You push your shopping cart through the produce aisles. There are the usual price tags on the potatoes and tomatoes and corn and apples and all the other fruits and veggies. Next to a lot of the tags are small signs with photos and descriptions of actual farms and farmers. You look around and realize that these farms and farmers are located pretty close to here and they produce much of the delicious food surrounding you.
In the bulk section, you find recipes for how to prepare stuff you've never had the nerve to try—bulgur wheat, mung beans, hominy, quinoa. And you never knew so many cheese and dairy products were produced in these parts; but there they are, displayed on the dairy section's shelves.
You wend your way through the frozen-food section, past the bakery (with locally baked sticky buns) and the butchery (you sample the locally made sausage) and through the health and beauty section.
On your way to the checkout stand, you notice what's really different in here is the lighting. The lighting and the smiling faces it illuminates around you make you feel comfortable here. And here comes a smiling face now. A store employee sees you staring up at the lighting fixtures and says, "Welcome to the co-op! Can I help you find something?"
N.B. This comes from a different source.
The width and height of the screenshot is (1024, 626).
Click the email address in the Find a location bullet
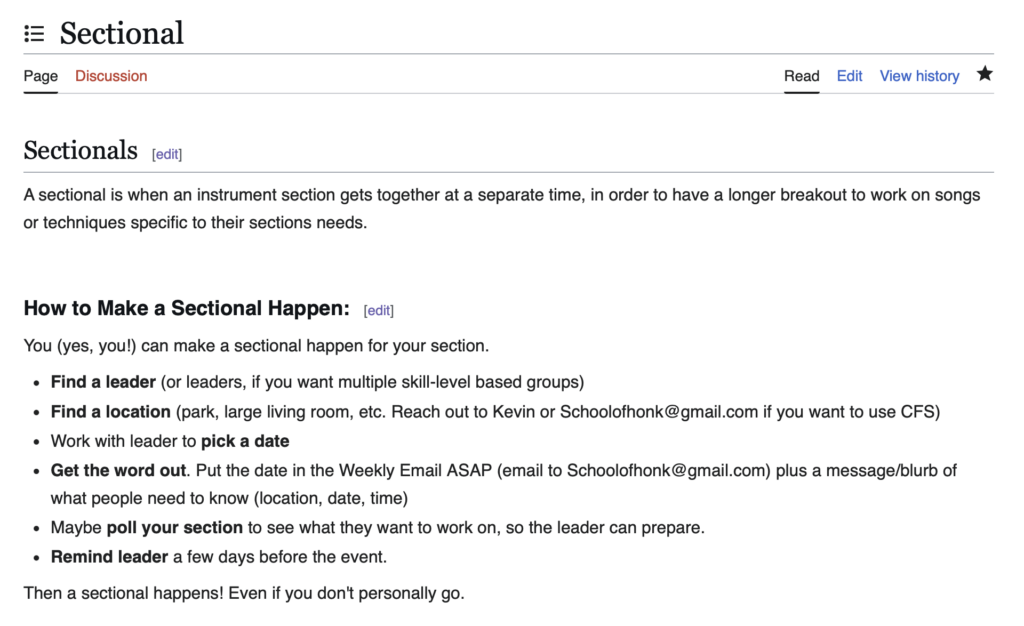tap(659, 412)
In 47 of the 50 United States—and no, Utah is not among them—there are stores like this. They are called cooperative markets. They are member-owned and democratically controlled, meaning their customers are also their investors, and each investor wields a vote in the organization, each investor receives some manner of return on their investment in a profitable year at the store, and each investor gets to walk into their grocery store and say, "I own a piece of this."
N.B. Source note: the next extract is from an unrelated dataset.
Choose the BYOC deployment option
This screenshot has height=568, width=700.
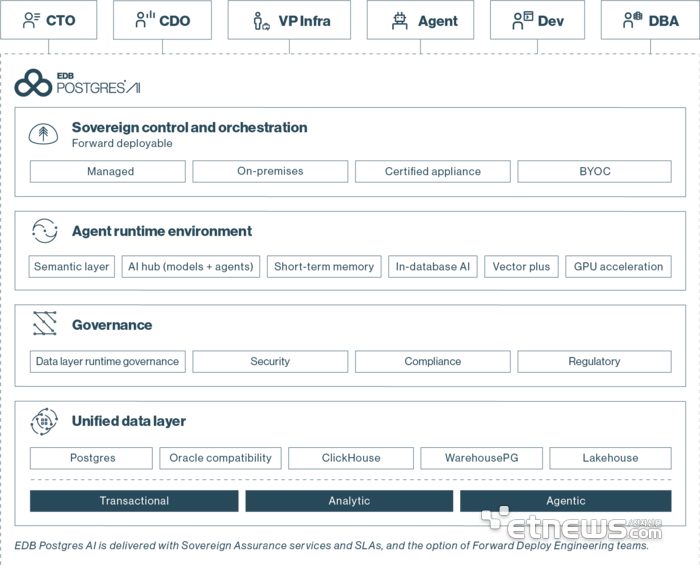[x=594, y=171]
Along with farmers markets, cooperative grocery markets are the ideal business model for the current foodie movement. They have regular grocery store hours, a friendly "corner-store" vibe, well-paid, well-benefited and often happy employees, and they focus on selling high-quality, natural, healthy, sustainable foods, goods and merchandise, with a strong emphasis on locally produced items. An average co-op market buys goods from roughly 150 local producers; conventional stores contract with fewer than half that number.
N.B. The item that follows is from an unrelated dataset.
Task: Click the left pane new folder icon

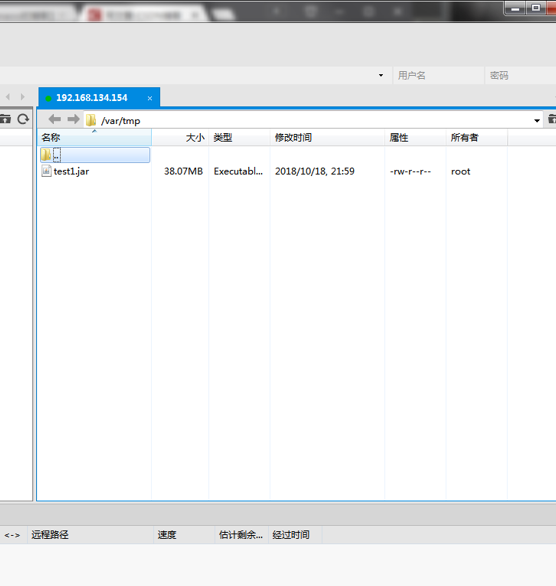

Unlike nearly all other business models, structured as they are around one essentially vapid "philosophy"—maximizing profit for shareholders —classic co-ops are defined by their adherence to seven guiding principles: voluntary and open membership; democratic member control; member economic participation; autonomy and independence; education, training and information; cooperation among cooperatives; and concern for community. They have the interests of the environment and community at heart. They also serve as incubators for local farmers and added-value food producers: think salsa makers, cookie bakers and hummus gurus.
According to one count, there are approximately 325 cooperative grocery stores in the US, with another 200 in development. Even Wyoming, with a population half as large as Salt Lake City's, has a co-op—in Laramie, population 31,000.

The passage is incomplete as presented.